Aujourd’hui, j’ai décidé de réagir au
billet de Mathieu Bock-Côté (https://www.journaldemontreal.com/2019/04/13/a-la-defense-de-blanche-neige?fbclid=IwAR13s7nNd7X6o-KlvOcsH92inxE7E9quDpZKVjwgth2v3W6GZV5JPIIXiWc),
« À la défense de Blanche-Neige » publié dans Le journal de Montréal, le samedi 13 avril 2019. Billet dans lequel
M. Bock-Côté nous apprend qu’il y eut « la
publication d’une étude universitaire britannique dénonçant... les dessins
animés de Walt Disney! Blanche neige, La belle et la bête, Aladdin et Le roi
lion sont notamment ciblés. […] En d’autres mots, il faudrait considérer ces
œuvres comme autant d’instruments de propagande devant faire la promotion de la
vision recommandée de la société, sans quoi on aura la tentation de les
proscrire. »
Je tiens à préciser
d’emblée que je suis enseignante de français et de littérature depuis déjà 17
ans (tant au secondaire qu’au cégep). Je possède un baccalauréat en Études françaises
(2000) et une maîtrise en Littératures de langue française (2007) de l’Université
de Montréal. J’ai étudié et enseigné les contes, et je continue de les étudier
et de les enseigner.
En lisant le billet
de MBC, je suis tombée de ma chaise. Il me faut rectifier des faits. En premier
lieu, je vous expliquerai ce qu’est un conte merveilleux, quelles en sont ses
caractéristiques. Ensuite, j’aborderai le thème, les valeurs et la morale du
conte merveilleux. Puis, je ferai un bref historique du conte et de son
véritable public-cible tout en y faisant un parallèle avec Disney.
Qu’est-ce qu’un conte merveilleux ?
Quelles en sont les caractéristiques ?
- Il s'agit d'un court récit fictif situé dans un temps et un lieu irréels (Il était une fois, dans un lointain royaume…) : on ne doit jamais nommer une époque claire ou un lieu connu.
- Dans un conte merveilleux, tout est
possible, mais on doit respecter le fait que l'histoire se déroule il y a très
longtemps (anachronisme) et qu'il s'adresse maintenant, depuis 200 ans, dans la
société occidentale, à un public plus jeune.
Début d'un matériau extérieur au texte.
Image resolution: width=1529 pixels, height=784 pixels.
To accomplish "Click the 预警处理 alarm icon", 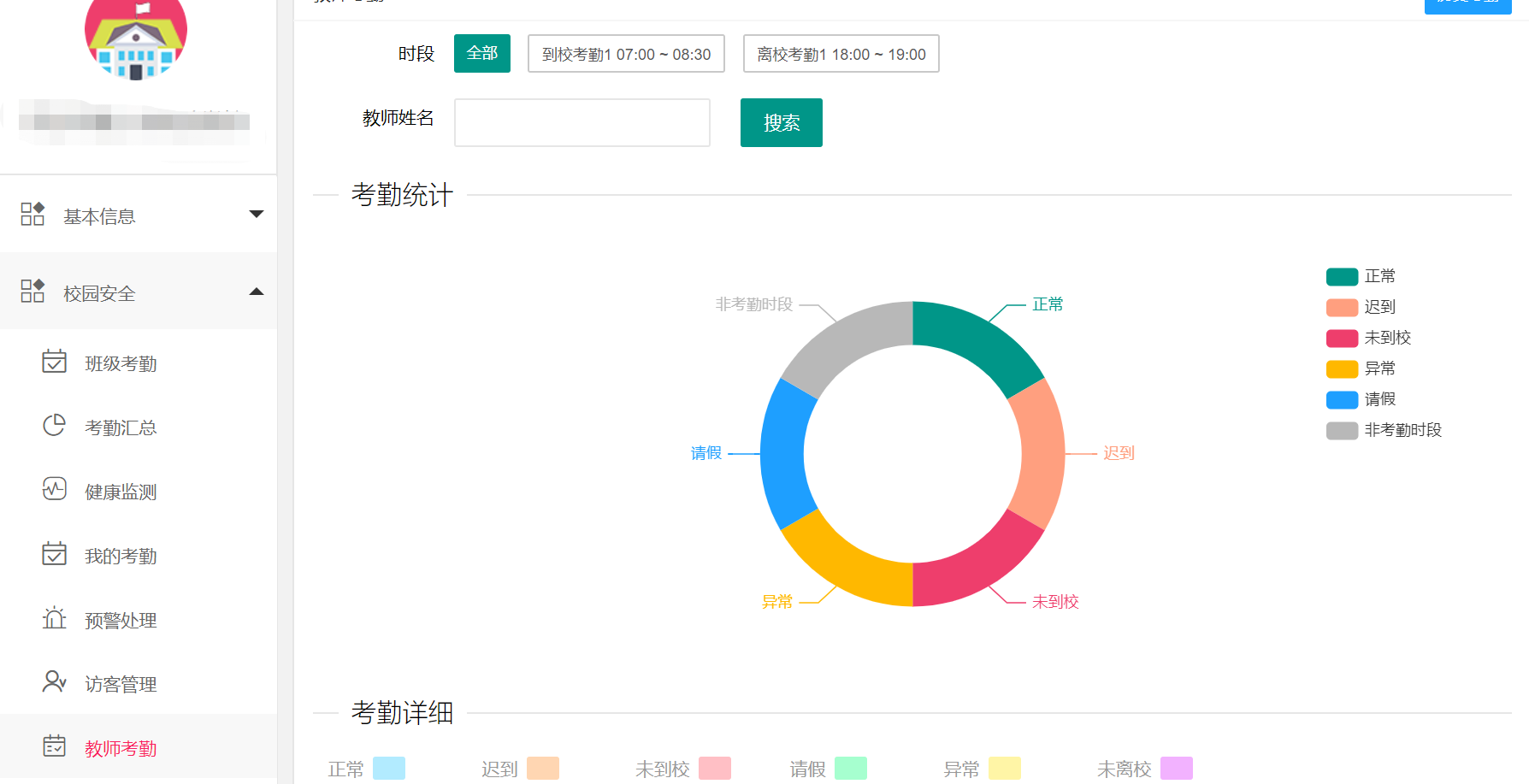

- Le personnage principal est vu
comme un héros ou une héroïne : plongé dans une situation difficile (perte,
méfait, abandon…), il traversera des épreuves dangereuses qu'il franchira avec
succès grâce à ses aptitudes personnelles et à des éléments surnaturels. Le
personnage est désigné par son rôle dans l’histoire. C’est la raison pour
laquelle le personnage principal du conte merveilleux répond davantage à des
stéréotypes. Par conséquent, son aspect psychologique est très peu développé.
- L'élément le plus important du
conte : tout est bien qui finit bien! Non seulement le héros gagne toujours
contre le mal, mais, de plus, il reçoit une récompense (quelque chose de plus).
Retour à l'équilibre + gain. Oui, le conte merveilleux est implacable avec les
femmes. Ce sont souvent elles le gain ou la récompense. Le héros gagne le droit
de marier la princesse, de vivre heureux et de fonder une famille.
Qu’est-ce qu’un thème ? Des valeurs ? Une morale ?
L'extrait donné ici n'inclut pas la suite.